In any event, the night does not go so badly for Rasjkub as she keeps the party going in the bar. She soon receives gushing fan visitations from Geena Davis (the tallest human in the room, by far), Sean “P Diddy” Combs, (who tells her she is “one hundred percent true gangster”) and a member of the show’s security team, who tells Rasjkub that he formerly worked for the NYPD’s counter-terrorism squad and that “24” has it “exactly right.”
The big question Looking around the room, we know who the super-glamorous famous looking people are. And the stiff-looking types in power suits are self-evident Hollywood characters. But what about the man in a white tux, with giant sequin-adorned glasses and matching shoes. Or the woman in the poodle dress (black with circles of white fur) who seems another fringe hanger-oner, until she gets an amazingly warm greeting from Zach Braff. (But what does it mean, exactly, if Zach Braff knows you?).
And then there is a woman of a certain age, adorned with spare-no-expense, quadruple-plus sized body adornments and clad in a tighter-than-skin blouse made of alternate rows of mesh and velvet.

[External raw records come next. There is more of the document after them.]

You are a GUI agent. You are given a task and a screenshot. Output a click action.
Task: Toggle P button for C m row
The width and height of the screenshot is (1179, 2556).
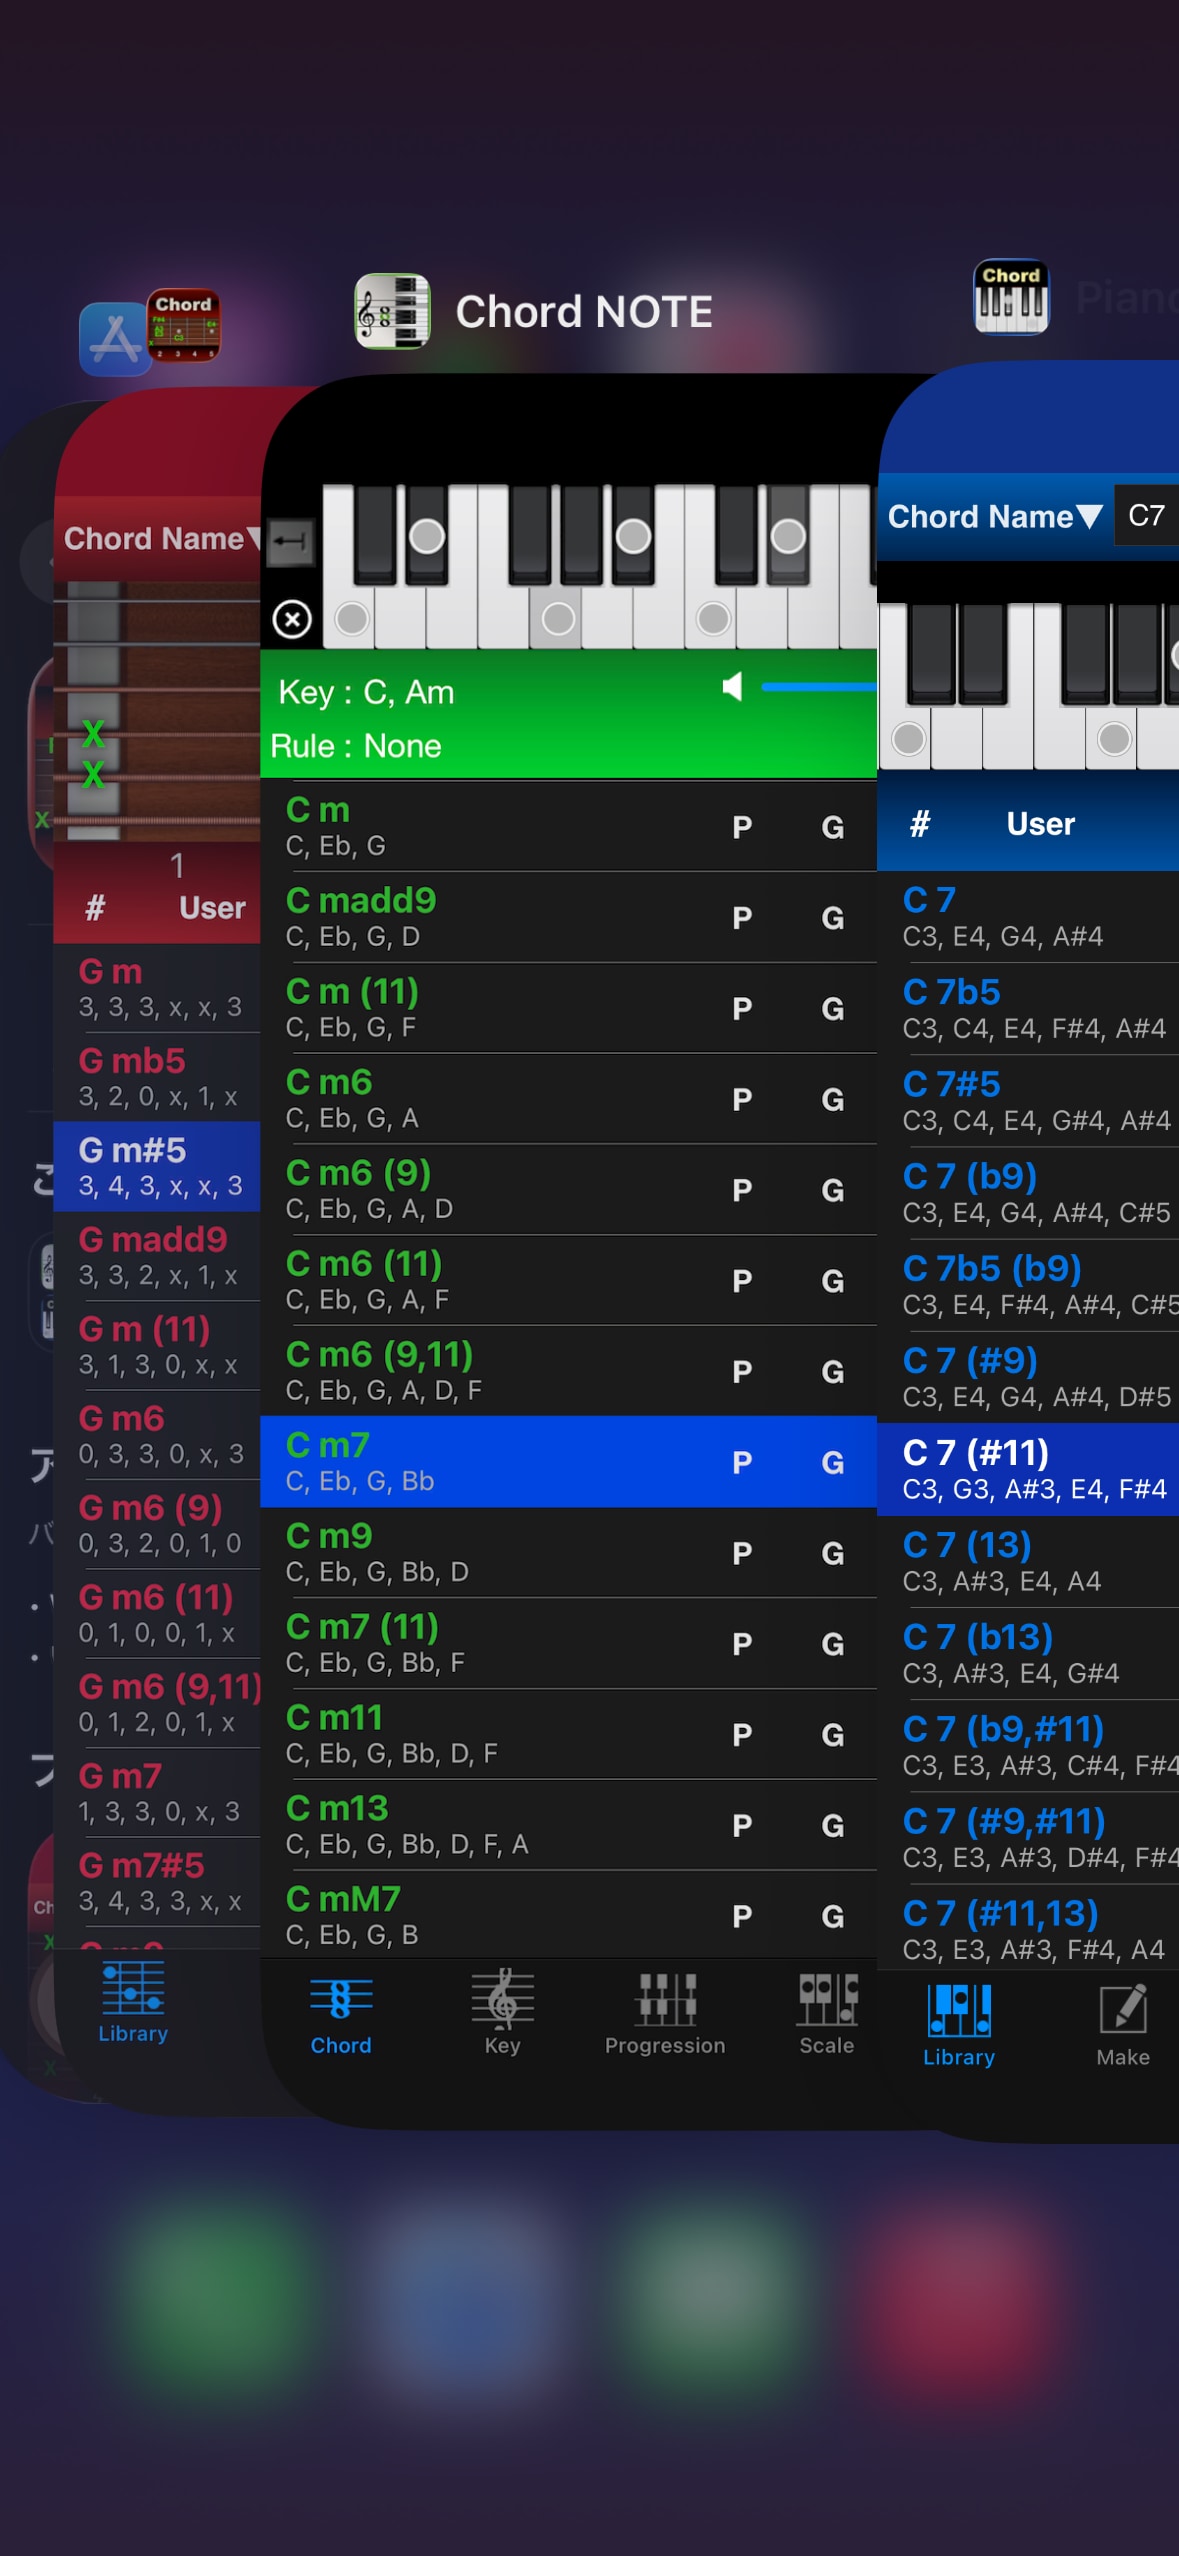(x=741, y=827)

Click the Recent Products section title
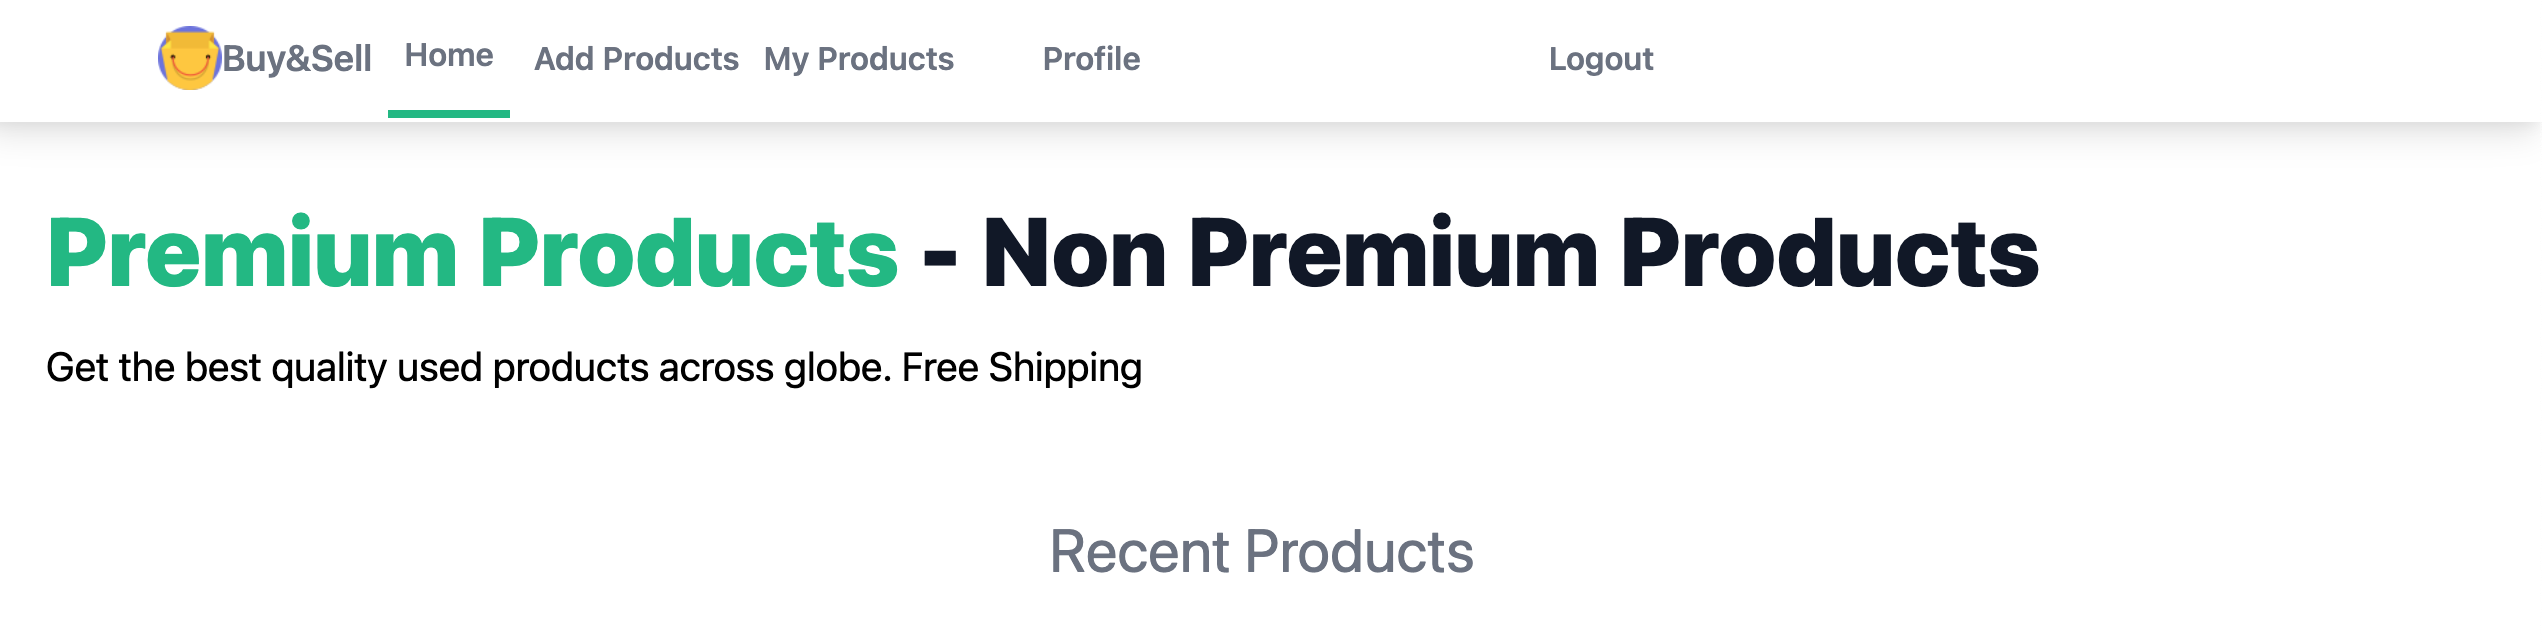click(x=1262, y=550)
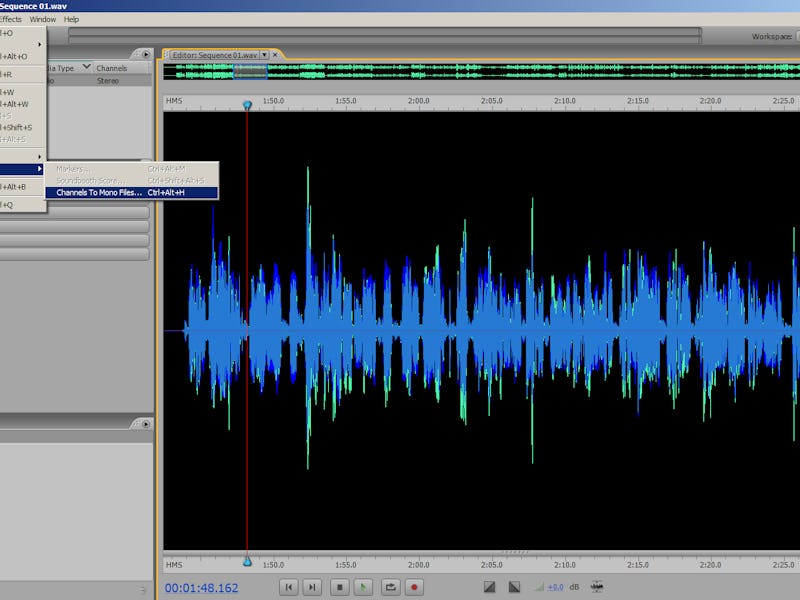Open the Window menu
This screenshot has width=800, height=600.
coord(43,19)
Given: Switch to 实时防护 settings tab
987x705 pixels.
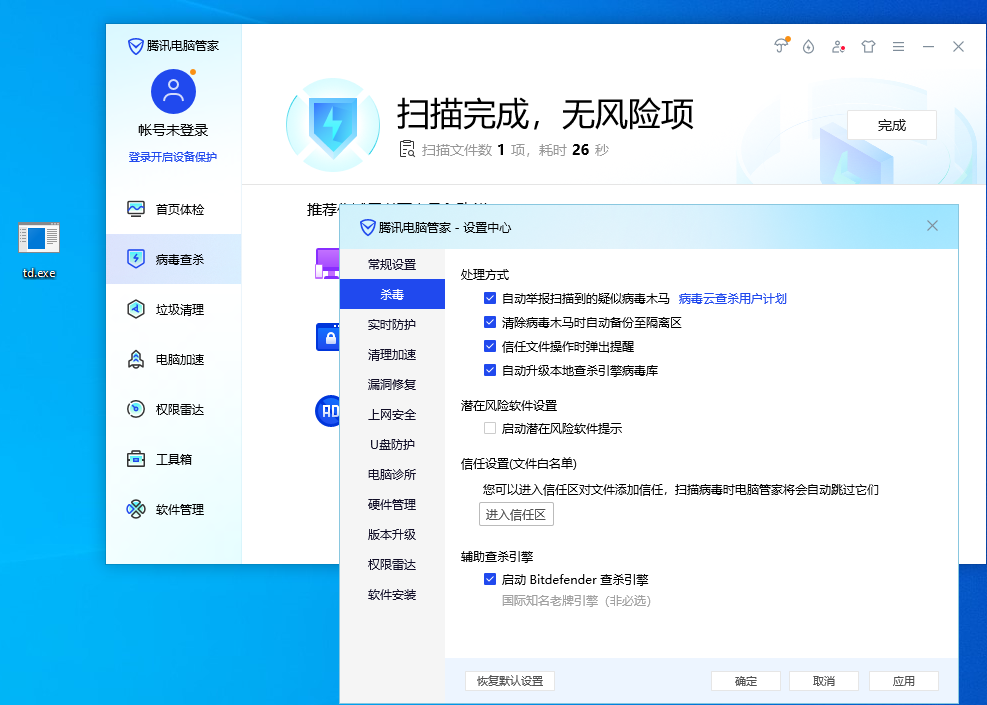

Unfortunately about midway through the show, the rows drift out of position and she is aggressively working the room while her enhancements are front and center for all to bear witness, with only a thin layer of mesh protecting them.
Meeting of the moguls
An overheard conversation between Brian Grazer and Donald Trump:
Trump: I’m getting a star tomorrow (on the Hollywood Walk of Fame)
Grazer: I’ve got one.
Trump: Oh really?
Grazer: Where is yours?
Grazer: That’s a good spot.
Trump: That’s what they tell me.
Grazer: It’s great to show your kids.
State of disorder
The party continues in the back of the room, brought to a halt not at all by Warren Beatty’s honorary award but entirely by Sasha Baron Cohen’s speech. Actress Paget Brewster walks past claiming, “I’m no drunker than everyone else here.”
It is abundantly clear, wandering the room, that the TV people in the second and third rings from the center, are a million times more fun then the staid movie people in the center pit.
At commercial breaks, Rupert Murdoch stands at his table and surveys the room with what seems a mournful sadness, an island of calm amidst the whirlwind. On the men’s room line, L.A. Police Chief William Bratton shakes Murdoch’s hand – a true power schmooze conducted as chevaliers of a simpler time know how.
When asked about her show coming up empty tonight, “Weeds” creator Jenji Kohan tells me, “If I cared about the opinions of 90 foreign strangers, I’d be a hooker outside the U.N.”
And so the show lurches towards a close. “Babel” and “Dreamgirls” win the big prizes, sparking little more than mild whaddyaknows from the crowd. And then, after cashing in ticket stubs for gift bags, it’s on to the parties.